Data items:
=== Section Start ===

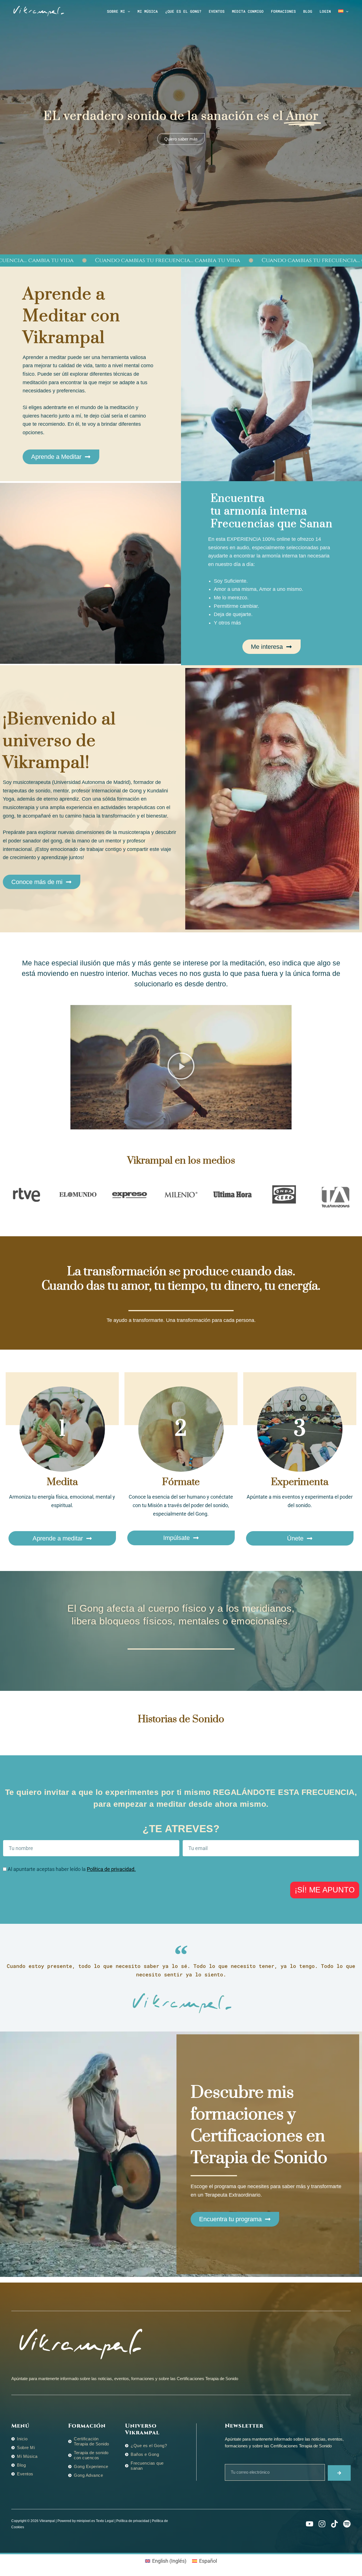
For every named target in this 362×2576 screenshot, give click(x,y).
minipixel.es (86, 2521)
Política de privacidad (132, 2521)
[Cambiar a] (343, 11)
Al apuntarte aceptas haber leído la (72, 1869)
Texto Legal (105, 2521)
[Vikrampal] (38, 11)
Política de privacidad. (111, 1869)
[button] (127, 11)
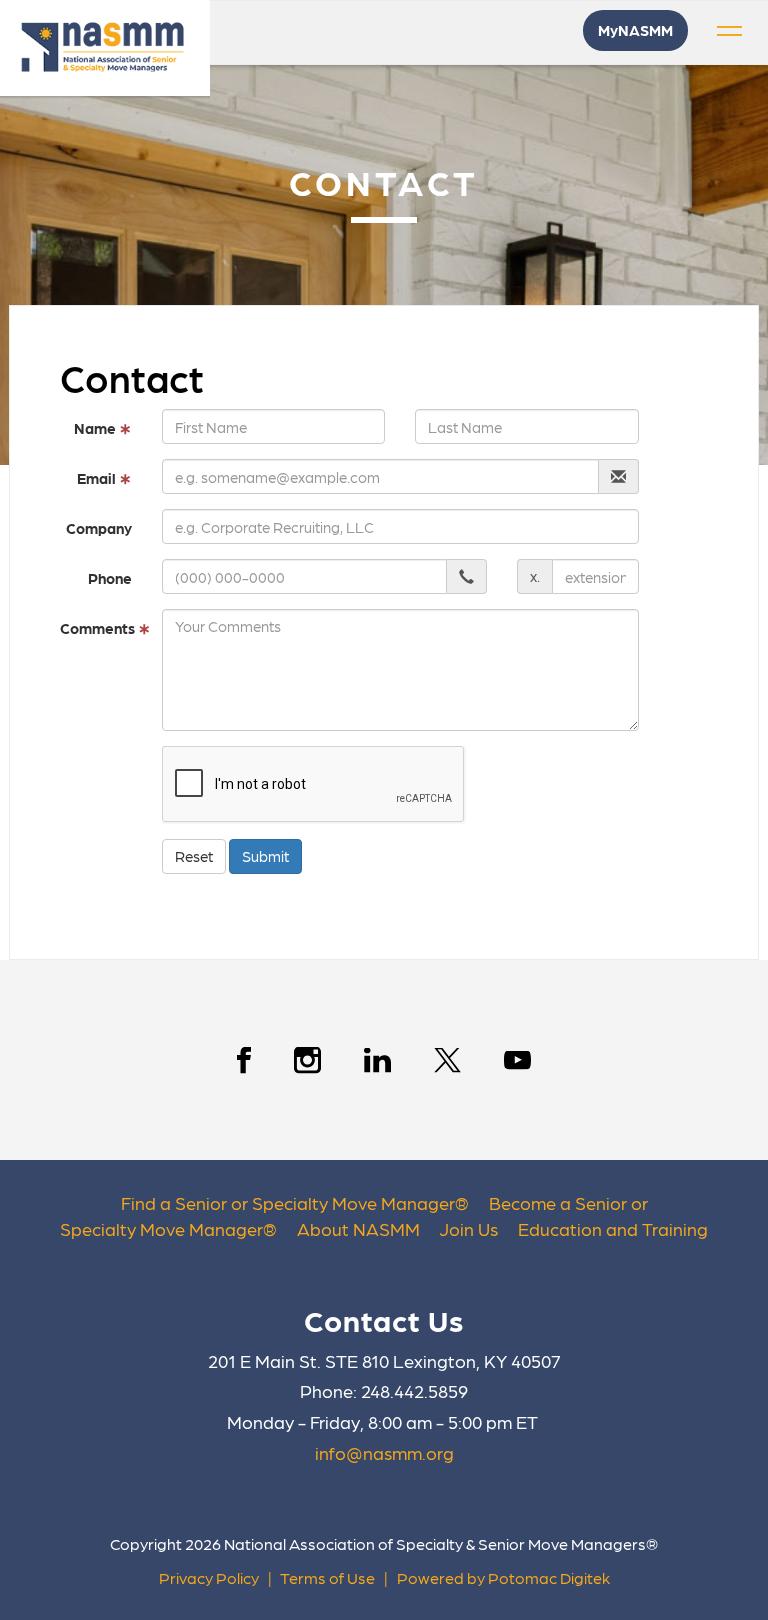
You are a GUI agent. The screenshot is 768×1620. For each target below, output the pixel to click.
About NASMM (358, 1228)
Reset (194, 856)
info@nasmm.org (384, 1452)
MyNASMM (635, 30)
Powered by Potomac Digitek (503, 1577)
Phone (110, 578)
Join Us (468, 1228)
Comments (103, 628)
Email (104, 478)
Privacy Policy (209, 1577)
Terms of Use (327, 1577)
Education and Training (613, 1228)
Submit (265, 856)
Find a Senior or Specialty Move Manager (288, 1202)
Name (103, 428)
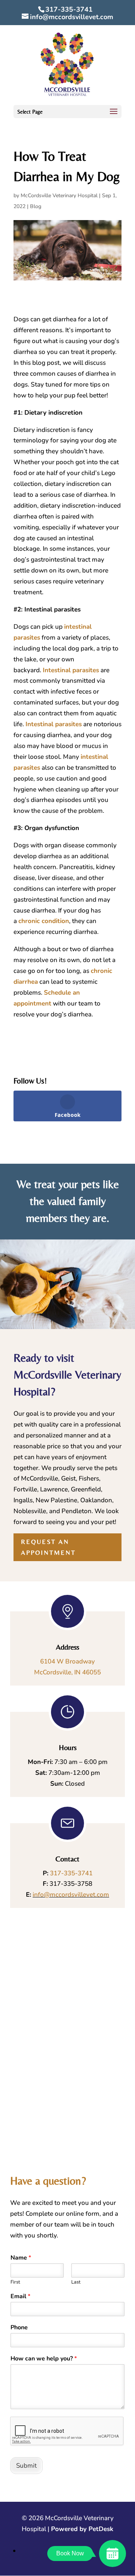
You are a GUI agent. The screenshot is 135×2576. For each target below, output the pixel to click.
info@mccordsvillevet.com (71, 1894)
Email (20, 2296)
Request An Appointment (48, 1547)
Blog (35, 206)
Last (76, 2282)
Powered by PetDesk (82, 2529)
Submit (26, 2465)
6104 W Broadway (67, 1661)
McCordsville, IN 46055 (67, 1672)
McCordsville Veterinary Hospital (59, 195)
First (15, 2282)
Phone (19, 2328)
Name (20, 2258)
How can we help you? (43, 2359)
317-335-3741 (69, 9)
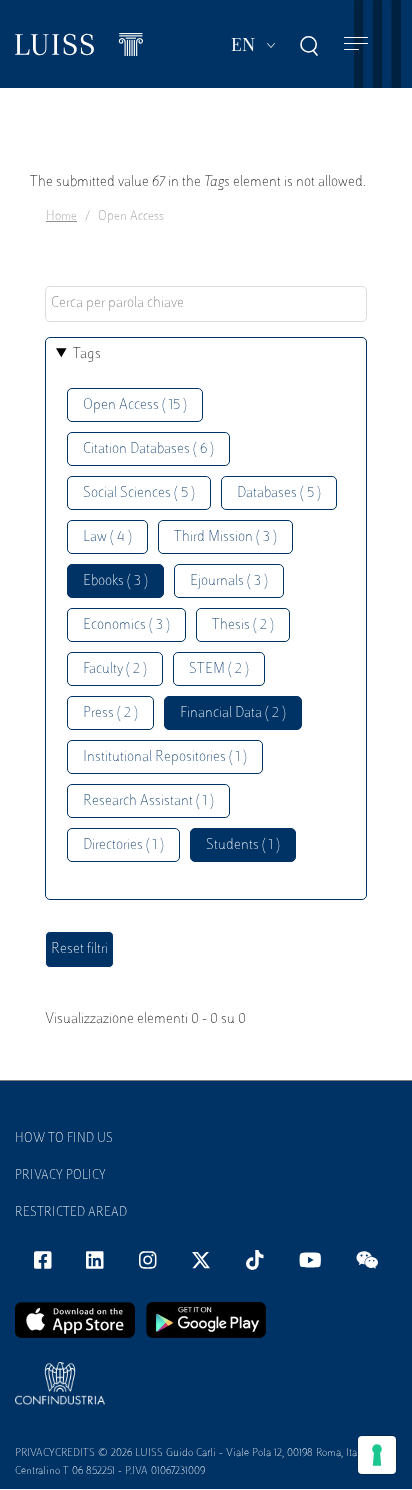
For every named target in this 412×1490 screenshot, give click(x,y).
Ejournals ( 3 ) (229, 581)
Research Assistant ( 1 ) (148, 801)
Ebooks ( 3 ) (115, 581)
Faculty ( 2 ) (115, 669)
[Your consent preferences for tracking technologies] (377, 1455)
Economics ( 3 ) (126, 625)
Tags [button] (87, 354)
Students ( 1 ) (243, 845)
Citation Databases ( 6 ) (148, 449)
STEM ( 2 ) (219, 669)
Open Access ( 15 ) (135, 405)
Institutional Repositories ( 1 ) (165, 757)
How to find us (64, 1139)
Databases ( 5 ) (279, 493)
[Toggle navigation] (356, 44)
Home (61, 217)
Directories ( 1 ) (123, 845)
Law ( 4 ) (107, 537)
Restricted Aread (71, 1213)
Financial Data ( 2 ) (233, 713)
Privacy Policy (60, 1176)
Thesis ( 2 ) (243, 625)
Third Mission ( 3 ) (225, 537)
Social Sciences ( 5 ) (139, 493)
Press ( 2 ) (110, 713)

=== Section End ===

> [Work order]: From the line that contains "You are a GUI agent. The screenshot is 135×2576." down to the final line of the entries above, please copy each line exactly, excluding pictures.

> [Exercise response]:
You are a GUI agent. The screenshot is 135×2576. For each target below, output the pixel to click.
info@mccordsvillevet.com (71, 1894)
Email (20, 2296)
Request An Appointment (48, 1547)
Blog (35, 206)
Last (76, 2282)
Powered by PetDesk (82, 2529)
Submit (26, 2465)
6104 W Broadway (67, 1661)
McCordsville, IN 46055 (67, 1672)
McCordsville Veterinary Hospital (59, 195)
First (15, 2282)
Phone (19, 2328)
Name (20, 2258)
How can we help you? (43, 2359)
317-335-3741 (69, 9)
For every named target in this 412×1490 screenshot, give click(x,y).
Ejournals ( 3 ) (229, 581)
Research Assistant ( 1 ) (148, 801)
Ebooks ( 3 ) (115, 581)
Faculty ( 2 ) (115, 669)
[Your consent preferences for tracking technologies] (377, 1455)
Economics ( 3 ) (126, 625)
Tags [button] (87, 354)
Students ( 1 ) (243, 845)
Citation Databases ( 6 ) (148, 449)
STEM ( 2 ) (219, 669)
Open Access ( 15 ) (135, 405)
Institutional Repositories ( 1 ) (165, 757)
How to find us (64, 1139)
Databases ( 5 ) (279, 493)
[Toggle navigation] (356, 44)
Home (61, 217)
Directories ( 1 ) (123, 845)
Law ( 4 ) (107, 537)
Restricted Aread (71, 1213)
Financial Data ( 2 ) (233, 713)
Privacy Policy (60, 1176)
Thesis ( 2 ) (243, 625)
Third Mission ( 3 ) (225, 537)
Social Sciences ( 5 ) (139, 493)
Press ( 2 ) (110, 713)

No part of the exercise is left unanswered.